While sales and marketing alignment is one benefit of ABM, and automation is another, experts warn that neither should be considered the whole of the program. ABM is complimentary to marketing automation, Ramos said. A system must be put in place to target the right accounts, identify key insights, engage those accounts, and work with sales to track interactions, Ramos said.
“To operationalize, you have to be willing to change long-term habits,” she said.
‘Pickaxes And Spreadsheets’
The process can be extensive, said Tracy Eiler, CMO of martech company InsideView. Marketers need to choose among clients and insights, score leads, and clean data to know where to focus, she said.

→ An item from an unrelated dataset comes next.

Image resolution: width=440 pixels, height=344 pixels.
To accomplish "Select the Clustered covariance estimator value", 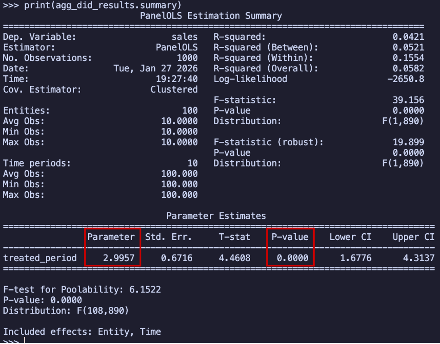I will point(174,89).
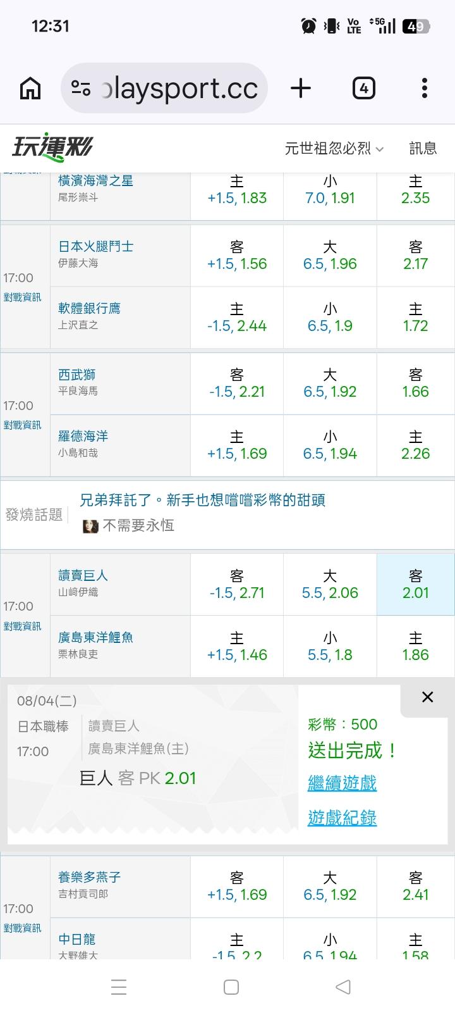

“This isn’t (the) easiest work—it’s pickaxes and spreadsheets,” said Eiler, author of “Aligned to Achieve” (Wiley, 2016). “All of this work is messy and very hard, but it’s critical to set you up for ABM success.” Eiler’s book, co-authored with her VP of enterprise sales, Andrea Austin, drew on the experiences of aligning their own organization.
Marketers have a lot of data in different CRM systems and different places, and they must figure out how to get it all together before trying to adopt ABM, Eiler said. They must understand who their ideal customer is and the behaviors or signals that show they are ready to buy.
“ABM is really going to shift your marketing perspective,” said Eiler, especially for marketers who have come up around the marketing automation practice, which is mainly inbound-focused. ABM shifts focus to being more purposeful and more outbound-faced, she said.
Massive spending on automation is not a requirement, Eiler added. Marketers can get started in a “very basic way with the tools we have already,” she said. InsideView started by adding two fields in its existing tools for sales staffers to pick their client’s tier and the ABM play or messaging track to engage that account.
“We need to treat very differently the people we already know ... from the people who are complete strangers,” Eiler said.
Ramos compared ABM to the proverbial blind men touching the elephant. “You have to answer the question: If we’re doing ABM, what does it have to answer for?” she said.
Taking marketing and sales alignment beyond sharing dashboards is a priority, insiders said. Eiler noted InsideView sales and marketing meetings—dubbed “smarketing” in-house—bring together all the relevant groups regularly to check in.
Buy-in from senior management is also crucial. Many experts warned the results of ABM are not easily quantifiable with the available metrics or easy to see immediately. Eiler also said marketers have to be able to communicate the opportunities to senior executives who are focused on the pipeline and revenue.
“Stick ruthlessly to the plan,” she recommended. “You have to have the intestinal fortitude to look at the long game.”